Rita Marley Foundation Essay Competition to go national
Shereita Grizzle, Gleaner Writer
It was the first staging, and the organisers opted to test the waters by only accepting entries from four schools across the island. Papine High, Marcus Garvey Technical High, Haile Selassie High and Bob Marley Primary and Junior High Schools were named as the participating schools in the inaugural Rita Marley Foundation Essay Competition, but based on the success of the first staging, organisers have announced that come next year, the competition will be held on a national level.
The announcement was made at an awards ceremony held at the Bob Marley Museum earlier this month. Obviously pleased with the success of the first staging, the foundation, while congratulating Ford and the other participants, revealed that, for the next staging of the competition, instead of a select few schools, other institutions across the island would get the opportunity to participate in the competition.

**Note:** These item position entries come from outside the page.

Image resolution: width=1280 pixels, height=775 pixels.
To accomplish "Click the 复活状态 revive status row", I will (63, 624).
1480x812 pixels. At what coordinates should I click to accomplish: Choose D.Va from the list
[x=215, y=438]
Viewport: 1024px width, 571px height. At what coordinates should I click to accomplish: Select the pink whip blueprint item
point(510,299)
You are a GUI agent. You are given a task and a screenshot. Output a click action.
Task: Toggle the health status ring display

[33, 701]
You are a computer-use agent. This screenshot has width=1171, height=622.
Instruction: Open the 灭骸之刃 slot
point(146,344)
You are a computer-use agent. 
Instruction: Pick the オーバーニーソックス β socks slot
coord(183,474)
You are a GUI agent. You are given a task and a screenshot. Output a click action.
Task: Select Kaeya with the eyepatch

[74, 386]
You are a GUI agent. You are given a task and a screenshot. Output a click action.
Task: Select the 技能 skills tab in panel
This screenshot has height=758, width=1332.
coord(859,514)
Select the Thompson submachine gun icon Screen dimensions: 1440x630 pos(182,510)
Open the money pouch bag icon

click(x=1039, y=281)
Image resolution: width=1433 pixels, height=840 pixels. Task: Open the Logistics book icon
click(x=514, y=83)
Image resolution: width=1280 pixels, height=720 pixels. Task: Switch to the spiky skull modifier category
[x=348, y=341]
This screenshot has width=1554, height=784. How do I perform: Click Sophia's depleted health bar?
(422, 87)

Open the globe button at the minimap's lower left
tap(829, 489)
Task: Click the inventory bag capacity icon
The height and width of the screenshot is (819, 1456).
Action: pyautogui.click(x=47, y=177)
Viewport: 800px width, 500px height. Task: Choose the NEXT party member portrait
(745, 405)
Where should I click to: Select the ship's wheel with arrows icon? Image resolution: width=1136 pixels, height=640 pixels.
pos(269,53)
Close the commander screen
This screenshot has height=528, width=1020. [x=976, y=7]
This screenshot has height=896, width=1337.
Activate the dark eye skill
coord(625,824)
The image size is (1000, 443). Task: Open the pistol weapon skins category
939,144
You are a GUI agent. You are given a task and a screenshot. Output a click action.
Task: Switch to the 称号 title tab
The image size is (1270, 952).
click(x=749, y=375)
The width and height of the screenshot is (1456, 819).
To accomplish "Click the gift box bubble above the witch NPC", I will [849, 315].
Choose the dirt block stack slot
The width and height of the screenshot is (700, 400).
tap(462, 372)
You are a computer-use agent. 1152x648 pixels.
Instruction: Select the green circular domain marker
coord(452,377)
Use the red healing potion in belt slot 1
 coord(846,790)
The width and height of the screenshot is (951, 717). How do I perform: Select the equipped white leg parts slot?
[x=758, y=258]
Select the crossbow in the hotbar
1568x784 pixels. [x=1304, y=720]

The winners of the competition were also revealed during the ceremony.
In a competition which saw nearly 1,000 entries, 16-year-old Omar Ford copped the top prize for his essay titled Bob Marley, His Music and Message. For his effort, Ford won the opportunity to have his work published in the upcoming issue of Harambe, the official newsletter of the Rita Marley Foundation.
Second place went to Tia Green of Haile Selassie High School, third to Damain Walker from Bob Marley Primary and Junior High School, and fourth place to Suwayne Josephs of Marcus Garvey Technical.
The top four essays were selected based on criteria outlined by the foundation. It indicated that the pieces should outline the impact of Marley's music on youth, Jamaica, and the world. They should also highlight how Marley's life and message encouraged them to achieve their goals, as well as give their opinions on whether music can encourage peace, love and unity.
The judging panel included the likes of Dr Donna Hope-Marquis, Dr Leachim Semaj, Dr Kadamawe Knife, and Rita Marley.